Input records below:
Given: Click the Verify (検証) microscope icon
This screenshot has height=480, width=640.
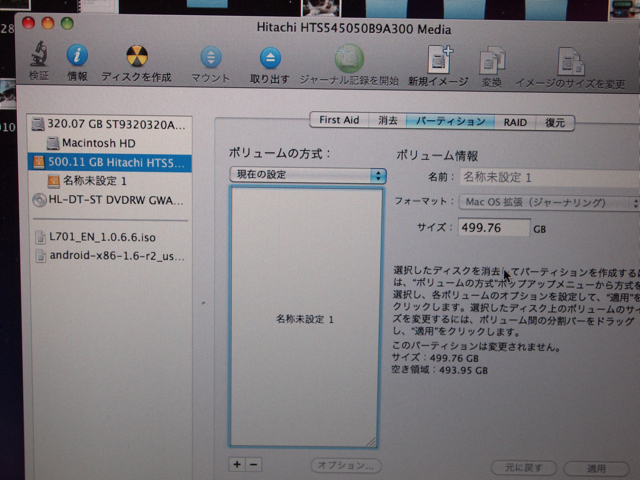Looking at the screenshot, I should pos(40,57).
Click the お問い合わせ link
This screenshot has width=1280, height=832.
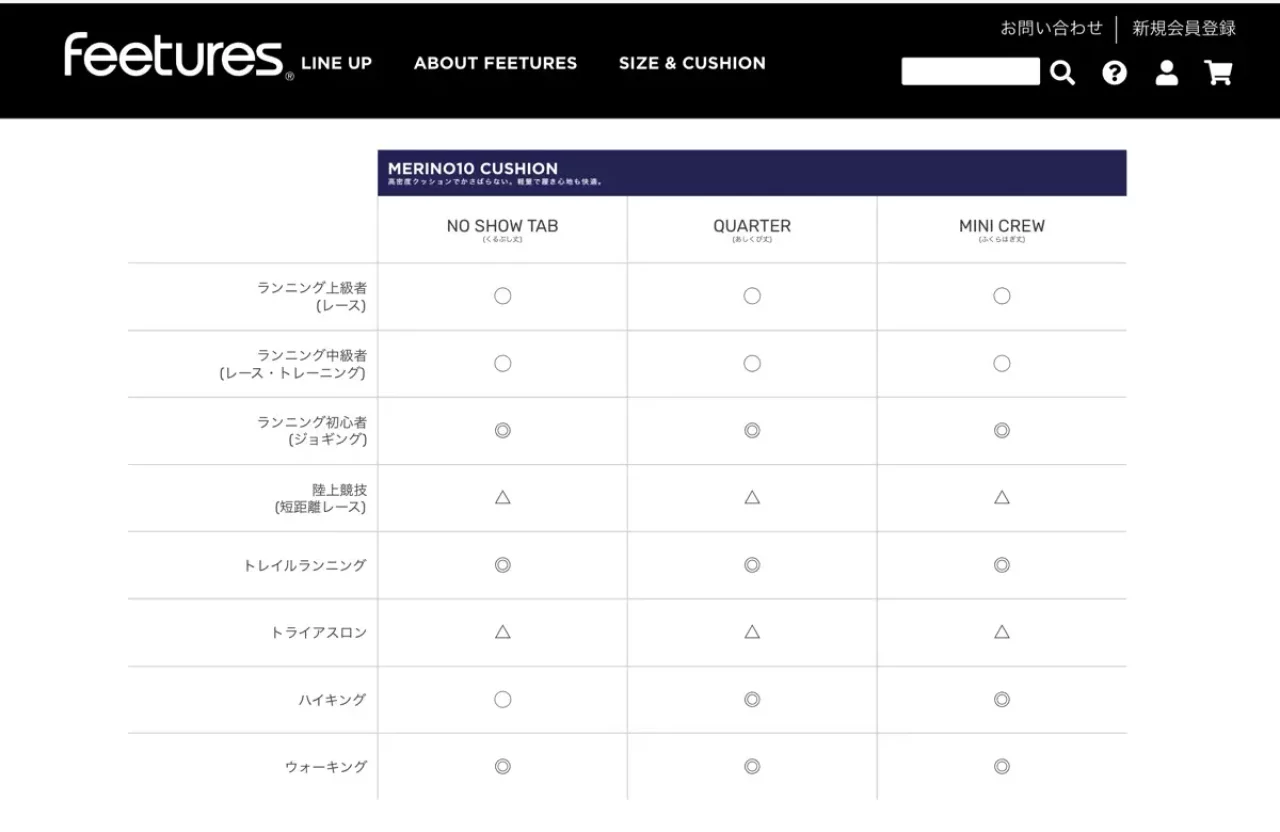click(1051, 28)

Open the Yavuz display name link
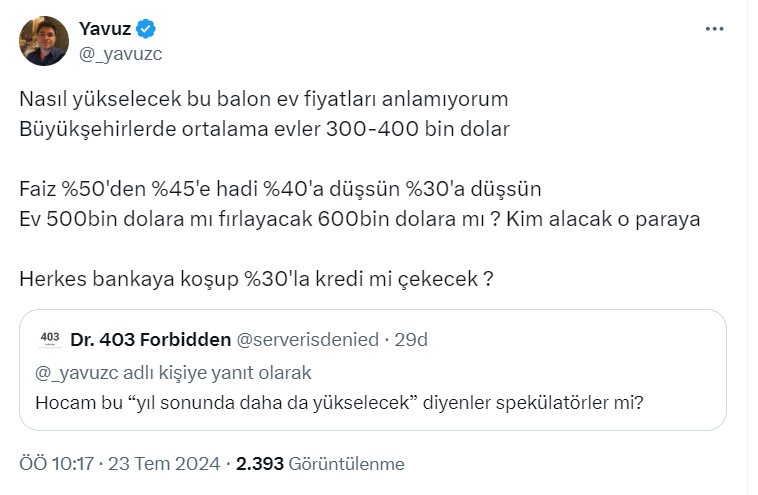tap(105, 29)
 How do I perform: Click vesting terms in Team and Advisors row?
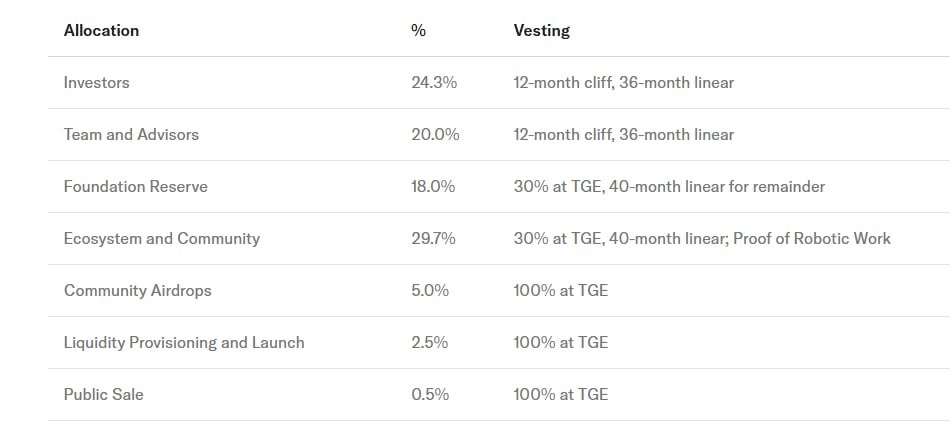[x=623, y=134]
End of Input records.
Exercise instructions — Retype each line above exactly and leave out any picture.

Output of the task —
Given: Click the Verify (検証) microscope icon
This screenshot has height=480, width=640.
Looking at the screenshot, I should pos(40,57).
Click the お問い合わせ link
This screenshot has width=1280, height=832.
click(1051, 28)

Open the Yavuz display name link
tap(105, 29)
 How do I perform: Click vesting terms in Team and Advisors row?
[x=623, y=134]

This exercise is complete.